What does a robot accountant look like? - AndrewDucker
http://timharford.com/2018/08/what-does-a-robot-accountant-look-like/
======
al_ramich
Artificial Intelligence goes further than just being automation through
software or robotics. The difference is the 'intelligence' where, at an
increasing pace, more complex tasks can be done completely autonomously.
Therefore the impact to revolutionize the society and job markets is much more
accelerated. As per the article, agree that new type of jobs will be created,
think a recent study by PwC projected a net job gain by the impact of AI over
the next decade. One thing is for sure, the accountant will look quite
different in a decade or two.

------
harperlee
I don't really understand the fuss about how robots will kill jobs and how to
tax them. At the end, they are a form of capital, that enables a company to
work; and as such, they are nothing new. What we need to tax better is
companies profits, which get taxed less than individuals in most countries
(basically for the reason that companies are more flexible and have more means
to fight against tax impositions than a salaried person).
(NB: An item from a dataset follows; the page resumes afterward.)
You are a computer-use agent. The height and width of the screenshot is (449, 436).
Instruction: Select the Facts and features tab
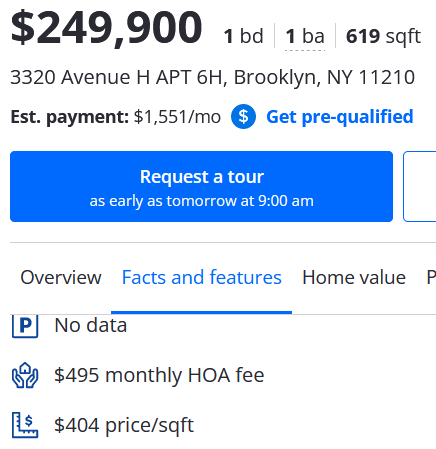point(202,277)
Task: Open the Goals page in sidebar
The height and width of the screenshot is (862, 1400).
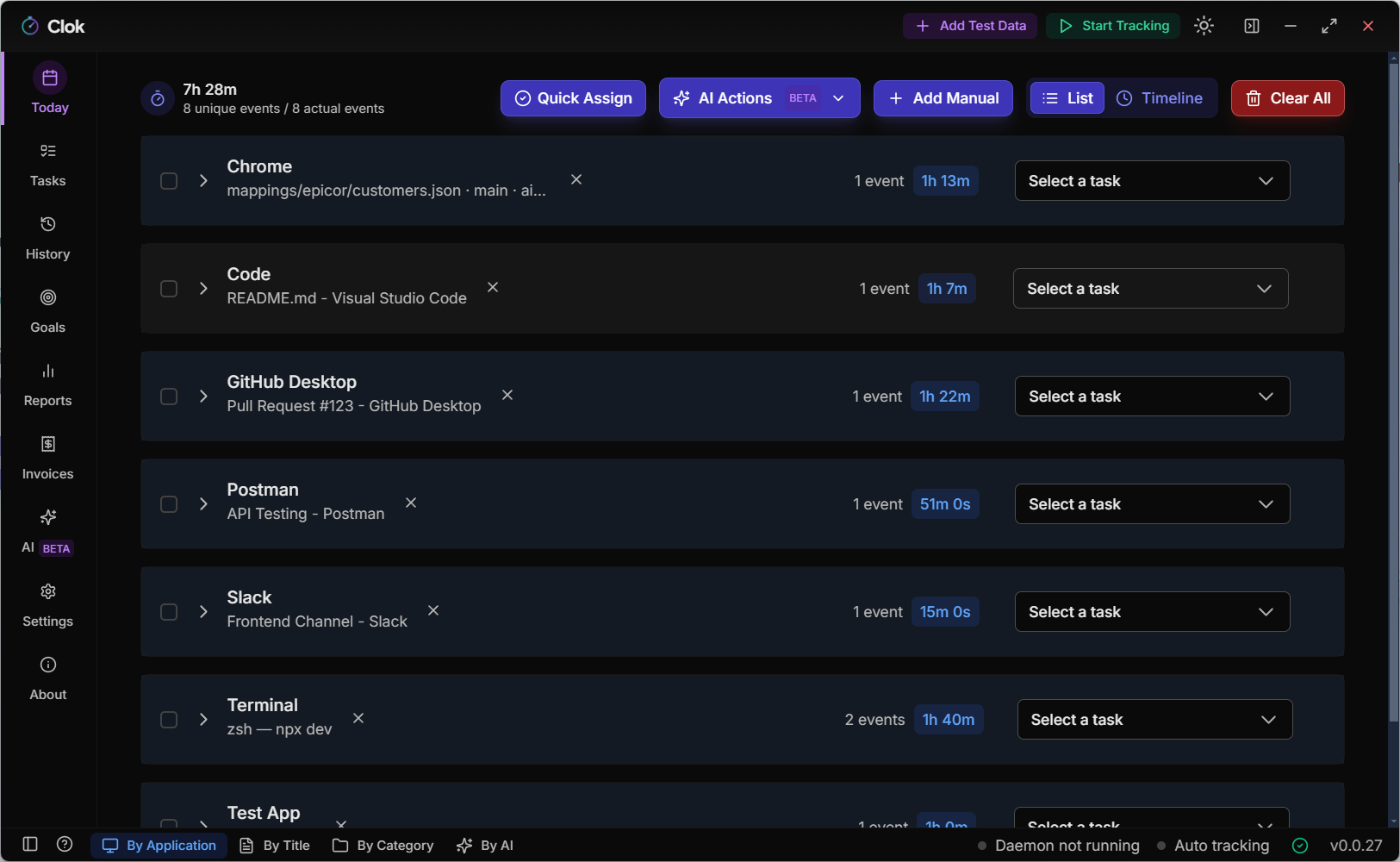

Then, if some jobs dissapear, and not enough new jobs replace them, you go to
the companies that are ammasing wealth and you tax and redistribute that
wealth throughout the society (one of the functions of the government).

------
flashgordon
We dont know what it looks like, but it definitely sounds and feels like a
real one? (FWIW my dad's an accountant so I feel I can make this joke).

------
dvh
This comment was written without single cent being paid to typesetter. Should
I be taxed for it?

------
cm2012
Looks like TurboTax and Quickbooks.